Policy reformulation of geospatial information services through a territorial approach
Abstract
This study evaluates the implementation of Indonesia’s Thematic Geospatial Information (TGI) service policy under Ministerial Regulation ATR/BPN No. 1/2023 (Arts. 39–40). It diagnoses operational gaps—unclear management mechanisms, the absence of formal service-request procedures, overlapping unit mandates, and delivery limited to visualization on the Bhumi geoportal. The research pursues three aims: (i) assess TGI service quality and operability; (ii) map stakeholder roles and interrelationships; and (iii) formulate a territorial, region-based model to operationalize publication–interaction–collaboration.

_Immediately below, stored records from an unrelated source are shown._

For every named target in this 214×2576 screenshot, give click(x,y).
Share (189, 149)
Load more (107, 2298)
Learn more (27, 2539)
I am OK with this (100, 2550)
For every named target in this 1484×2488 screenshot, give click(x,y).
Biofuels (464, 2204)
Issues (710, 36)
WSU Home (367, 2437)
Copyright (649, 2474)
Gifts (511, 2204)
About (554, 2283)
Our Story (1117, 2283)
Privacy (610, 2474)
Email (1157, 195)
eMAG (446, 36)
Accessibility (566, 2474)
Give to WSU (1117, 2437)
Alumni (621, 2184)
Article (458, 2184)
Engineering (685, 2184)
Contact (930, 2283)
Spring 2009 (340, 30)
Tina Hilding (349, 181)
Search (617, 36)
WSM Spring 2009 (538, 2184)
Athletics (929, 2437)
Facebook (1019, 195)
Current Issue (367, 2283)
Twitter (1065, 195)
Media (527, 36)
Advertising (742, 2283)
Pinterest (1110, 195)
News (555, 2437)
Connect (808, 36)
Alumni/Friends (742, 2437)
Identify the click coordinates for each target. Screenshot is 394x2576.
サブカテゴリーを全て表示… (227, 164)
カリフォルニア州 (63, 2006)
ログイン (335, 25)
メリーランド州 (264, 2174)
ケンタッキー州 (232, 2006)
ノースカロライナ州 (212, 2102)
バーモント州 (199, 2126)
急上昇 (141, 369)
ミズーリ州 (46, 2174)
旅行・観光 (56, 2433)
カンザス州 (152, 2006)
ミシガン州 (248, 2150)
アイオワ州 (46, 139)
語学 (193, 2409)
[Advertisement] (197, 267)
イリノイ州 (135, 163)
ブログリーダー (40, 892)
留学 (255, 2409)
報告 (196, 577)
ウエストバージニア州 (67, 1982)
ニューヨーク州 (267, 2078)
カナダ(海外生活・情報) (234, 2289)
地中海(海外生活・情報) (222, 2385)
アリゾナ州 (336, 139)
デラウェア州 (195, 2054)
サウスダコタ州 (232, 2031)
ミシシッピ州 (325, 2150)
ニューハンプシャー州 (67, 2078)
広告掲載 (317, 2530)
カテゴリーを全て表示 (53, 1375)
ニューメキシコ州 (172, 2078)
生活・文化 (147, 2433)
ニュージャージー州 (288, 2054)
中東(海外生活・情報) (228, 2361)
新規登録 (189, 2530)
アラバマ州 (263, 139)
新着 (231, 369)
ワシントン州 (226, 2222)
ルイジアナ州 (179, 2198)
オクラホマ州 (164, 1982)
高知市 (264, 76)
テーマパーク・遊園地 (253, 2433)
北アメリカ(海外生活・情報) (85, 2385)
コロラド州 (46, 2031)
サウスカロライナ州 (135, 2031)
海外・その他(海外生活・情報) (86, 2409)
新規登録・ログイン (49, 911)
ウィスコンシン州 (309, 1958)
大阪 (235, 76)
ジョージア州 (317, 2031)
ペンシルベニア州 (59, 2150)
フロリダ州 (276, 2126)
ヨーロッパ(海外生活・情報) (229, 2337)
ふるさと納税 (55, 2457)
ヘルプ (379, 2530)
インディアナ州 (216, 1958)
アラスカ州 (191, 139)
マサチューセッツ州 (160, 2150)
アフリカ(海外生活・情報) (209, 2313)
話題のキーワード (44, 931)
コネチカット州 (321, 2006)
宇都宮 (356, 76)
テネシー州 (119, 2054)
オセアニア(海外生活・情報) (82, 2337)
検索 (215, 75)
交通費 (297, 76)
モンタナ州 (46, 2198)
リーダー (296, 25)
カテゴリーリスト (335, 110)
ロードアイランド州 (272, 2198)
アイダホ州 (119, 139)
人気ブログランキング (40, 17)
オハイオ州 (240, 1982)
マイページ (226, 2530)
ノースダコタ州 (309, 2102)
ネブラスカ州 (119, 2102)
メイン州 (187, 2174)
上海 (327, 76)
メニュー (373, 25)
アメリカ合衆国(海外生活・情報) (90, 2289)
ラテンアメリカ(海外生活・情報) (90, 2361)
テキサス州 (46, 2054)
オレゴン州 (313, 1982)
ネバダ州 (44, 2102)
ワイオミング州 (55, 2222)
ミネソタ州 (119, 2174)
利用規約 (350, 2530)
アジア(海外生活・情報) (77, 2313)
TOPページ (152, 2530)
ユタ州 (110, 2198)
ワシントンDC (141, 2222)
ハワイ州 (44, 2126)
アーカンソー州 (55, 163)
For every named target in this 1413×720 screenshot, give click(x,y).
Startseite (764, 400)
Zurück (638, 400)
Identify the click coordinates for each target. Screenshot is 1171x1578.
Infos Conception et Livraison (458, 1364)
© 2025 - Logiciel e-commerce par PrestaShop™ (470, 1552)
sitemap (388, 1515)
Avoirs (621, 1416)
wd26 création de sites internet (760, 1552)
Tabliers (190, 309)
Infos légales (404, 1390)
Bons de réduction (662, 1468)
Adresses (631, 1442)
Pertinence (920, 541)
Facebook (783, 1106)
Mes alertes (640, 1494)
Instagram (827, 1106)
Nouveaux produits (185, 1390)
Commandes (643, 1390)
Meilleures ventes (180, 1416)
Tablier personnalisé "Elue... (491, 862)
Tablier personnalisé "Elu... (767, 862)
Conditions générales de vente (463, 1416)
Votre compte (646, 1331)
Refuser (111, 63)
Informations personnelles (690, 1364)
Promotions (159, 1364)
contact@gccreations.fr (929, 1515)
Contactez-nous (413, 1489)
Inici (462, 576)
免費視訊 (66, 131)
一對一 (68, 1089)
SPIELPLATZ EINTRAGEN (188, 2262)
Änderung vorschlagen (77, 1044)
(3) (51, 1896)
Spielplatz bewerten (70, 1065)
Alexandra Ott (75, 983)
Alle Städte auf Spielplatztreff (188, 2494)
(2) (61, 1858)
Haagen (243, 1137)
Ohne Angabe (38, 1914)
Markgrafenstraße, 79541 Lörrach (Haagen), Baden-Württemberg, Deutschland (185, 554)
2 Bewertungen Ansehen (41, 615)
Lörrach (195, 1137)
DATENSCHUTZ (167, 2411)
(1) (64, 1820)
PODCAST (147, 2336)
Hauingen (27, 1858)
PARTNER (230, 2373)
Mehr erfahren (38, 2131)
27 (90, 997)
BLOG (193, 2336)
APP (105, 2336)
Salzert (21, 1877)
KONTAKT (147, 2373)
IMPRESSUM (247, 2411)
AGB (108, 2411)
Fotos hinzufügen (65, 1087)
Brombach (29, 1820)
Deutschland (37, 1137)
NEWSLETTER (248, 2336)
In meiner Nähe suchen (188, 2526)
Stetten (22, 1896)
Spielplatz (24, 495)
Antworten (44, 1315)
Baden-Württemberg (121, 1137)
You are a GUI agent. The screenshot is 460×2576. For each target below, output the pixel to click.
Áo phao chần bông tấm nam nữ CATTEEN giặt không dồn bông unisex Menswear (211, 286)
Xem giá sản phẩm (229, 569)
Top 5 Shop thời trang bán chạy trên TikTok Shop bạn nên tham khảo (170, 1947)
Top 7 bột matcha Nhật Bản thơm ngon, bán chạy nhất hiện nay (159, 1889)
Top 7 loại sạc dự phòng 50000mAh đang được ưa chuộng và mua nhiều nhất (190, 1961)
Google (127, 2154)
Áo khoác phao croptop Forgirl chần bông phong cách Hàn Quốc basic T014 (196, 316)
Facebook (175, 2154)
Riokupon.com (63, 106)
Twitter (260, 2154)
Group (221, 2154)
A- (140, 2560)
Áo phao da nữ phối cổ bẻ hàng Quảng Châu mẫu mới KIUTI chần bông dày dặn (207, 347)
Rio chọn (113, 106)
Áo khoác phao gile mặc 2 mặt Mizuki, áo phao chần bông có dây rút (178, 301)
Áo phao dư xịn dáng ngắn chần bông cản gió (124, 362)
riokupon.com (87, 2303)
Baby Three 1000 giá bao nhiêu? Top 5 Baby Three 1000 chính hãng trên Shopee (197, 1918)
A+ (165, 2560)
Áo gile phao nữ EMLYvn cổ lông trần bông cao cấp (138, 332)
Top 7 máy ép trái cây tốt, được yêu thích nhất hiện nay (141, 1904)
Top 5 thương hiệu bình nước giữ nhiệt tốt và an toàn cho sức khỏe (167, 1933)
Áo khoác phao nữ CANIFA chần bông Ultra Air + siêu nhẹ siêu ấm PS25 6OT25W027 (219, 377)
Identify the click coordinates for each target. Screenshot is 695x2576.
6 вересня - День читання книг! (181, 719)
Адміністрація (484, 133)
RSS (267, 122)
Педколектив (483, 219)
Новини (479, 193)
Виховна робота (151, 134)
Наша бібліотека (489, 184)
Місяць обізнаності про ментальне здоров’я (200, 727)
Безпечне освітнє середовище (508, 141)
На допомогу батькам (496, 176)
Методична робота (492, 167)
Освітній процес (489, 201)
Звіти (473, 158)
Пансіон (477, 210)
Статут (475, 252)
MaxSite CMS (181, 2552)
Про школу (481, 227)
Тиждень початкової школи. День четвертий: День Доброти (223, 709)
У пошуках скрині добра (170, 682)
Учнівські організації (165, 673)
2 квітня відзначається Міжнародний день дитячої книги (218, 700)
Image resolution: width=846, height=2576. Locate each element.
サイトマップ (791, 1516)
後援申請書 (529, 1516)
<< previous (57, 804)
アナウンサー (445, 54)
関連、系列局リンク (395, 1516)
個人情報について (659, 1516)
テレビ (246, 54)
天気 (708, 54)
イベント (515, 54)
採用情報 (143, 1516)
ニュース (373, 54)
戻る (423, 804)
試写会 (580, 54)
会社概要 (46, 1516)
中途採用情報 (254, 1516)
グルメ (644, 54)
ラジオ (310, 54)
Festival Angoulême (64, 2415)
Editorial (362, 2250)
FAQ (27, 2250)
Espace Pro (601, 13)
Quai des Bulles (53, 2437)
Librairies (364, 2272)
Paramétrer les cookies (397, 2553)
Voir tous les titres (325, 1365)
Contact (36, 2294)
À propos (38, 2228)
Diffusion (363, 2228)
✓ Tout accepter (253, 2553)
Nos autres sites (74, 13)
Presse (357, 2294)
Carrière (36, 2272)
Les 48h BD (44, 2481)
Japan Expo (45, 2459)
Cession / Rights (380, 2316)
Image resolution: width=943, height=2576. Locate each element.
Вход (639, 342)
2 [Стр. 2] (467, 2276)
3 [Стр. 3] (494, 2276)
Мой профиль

A mixed approach integrates SERVQUAL for validated service-quality evaluation, MACTOR for stakeholder analysis, and a policy path–gap analysis, verified through interviews and focus group discussions and complemented by benchmarking. Findings reveal six strategic regulatory issues, a convergence–divergence map of actor interests, and a reformulation model that sharpens procedures, clarifies mandates, and introduces regional typologies to manage service complexity. The study also proposes a non-tax state revenue (PNBP) financing option within a New Public Governance paradigm—co-creation, co-production, and co-delivery. The results imply stronger legal certainty, more effective cross-actor collaborative governance, and enhanced TGI service quality to support land affairs and spatial-planning decision-making.